== STORED RECORDS

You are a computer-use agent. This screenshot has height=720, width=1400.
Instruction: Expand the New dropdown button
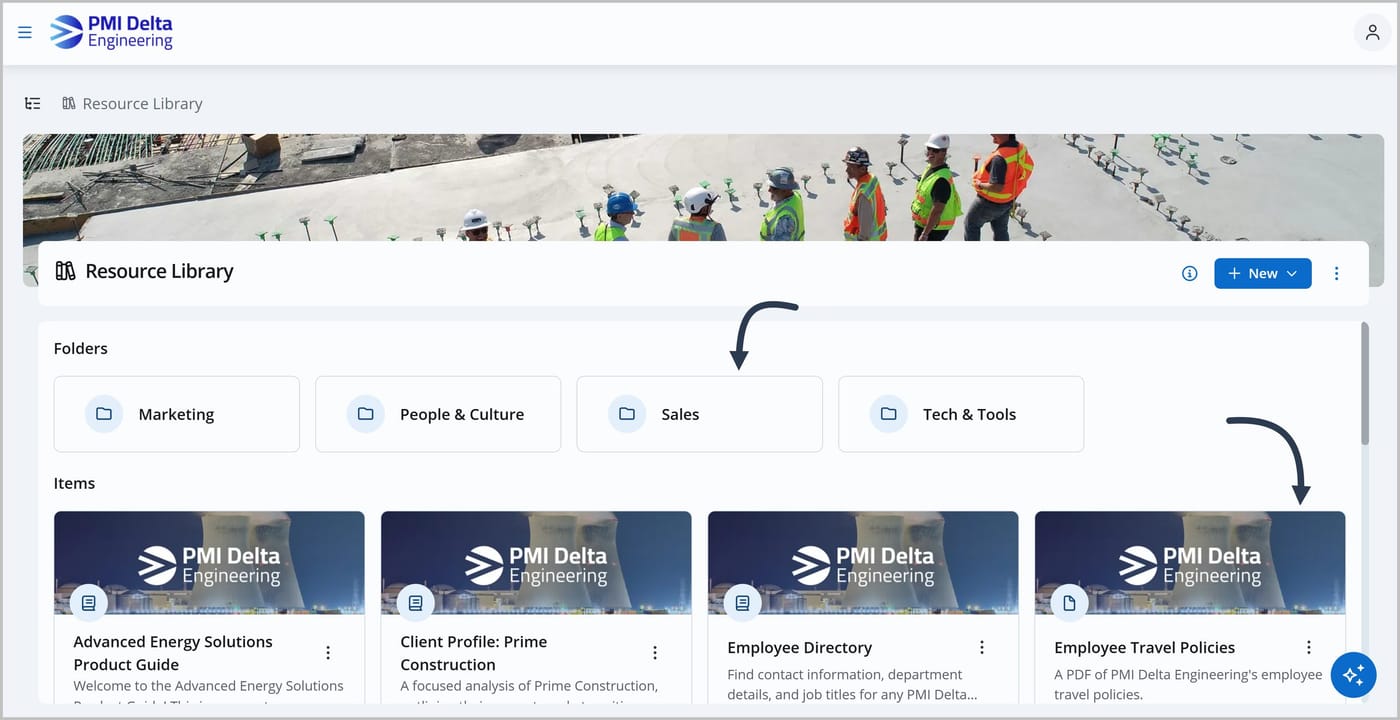click(1263, 273)
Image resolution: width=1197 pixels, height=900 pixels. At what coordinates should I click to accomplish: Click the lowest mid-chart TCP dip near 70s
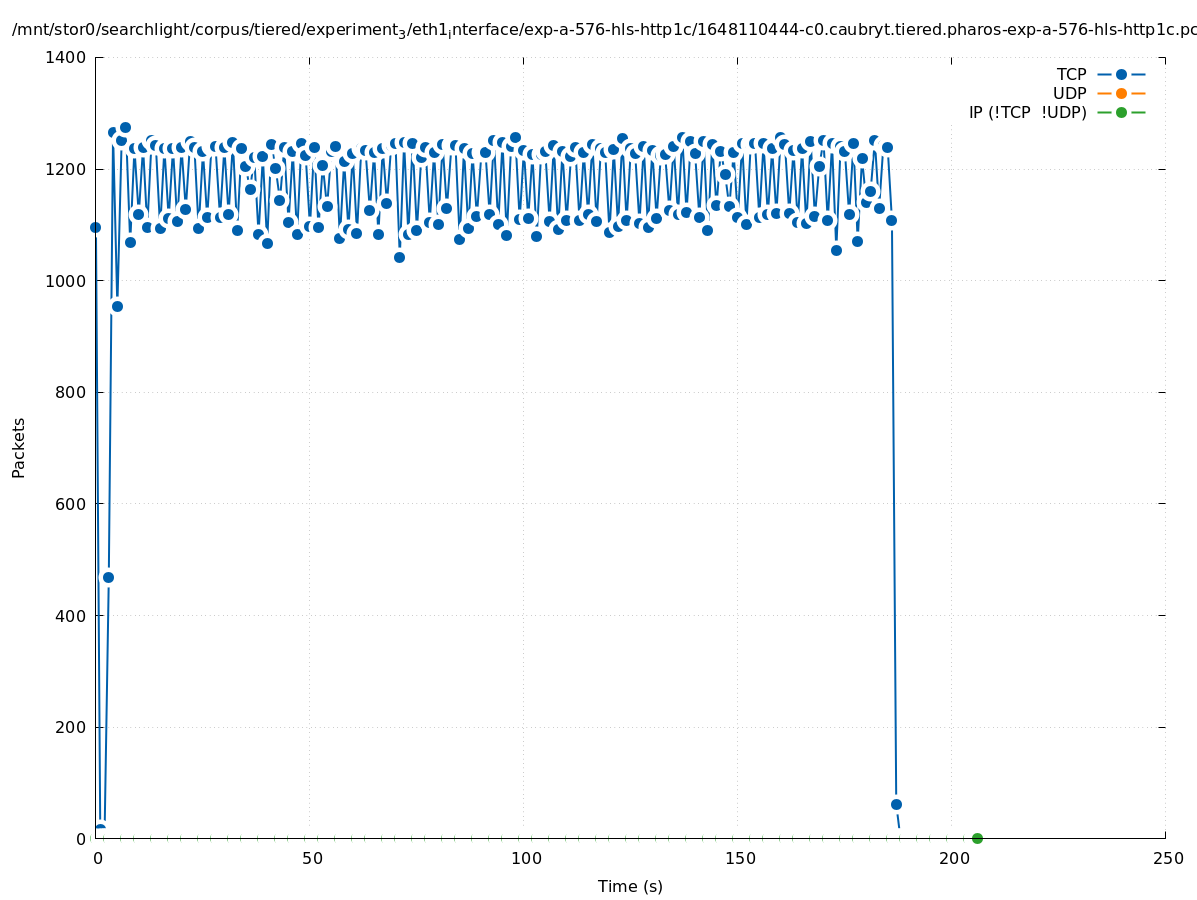399,257

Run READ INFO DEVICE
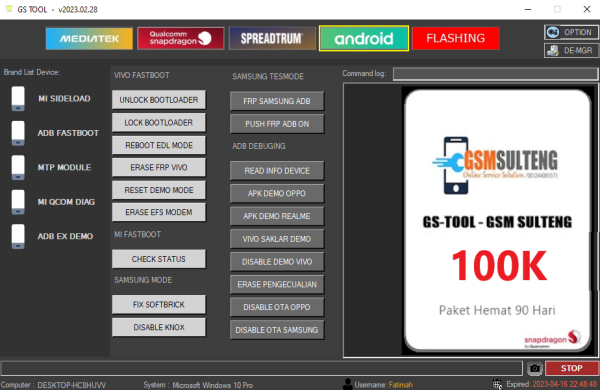coord(277,171)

====

# WHAT IS ASKED
Format the records as a Markdown table with the columns Row and Line, one numbered row per line, starting from the line containing "Image resolution: width=1197" and running through the end of the records, both ends included. Skip blank lines and leave the pictures out.

# RESULT
| Row | Line |
|---|---|
| 1 | Image resolution: width=1197 pixels, height=900 pixels. At what coordinates should I click to accomplish: Click the lowest mid-chart TCP dip near 70s |
| 2 | 399,257 |
| 3 | Run READ INFO DEVICE |
| 4 | coord(277,171) |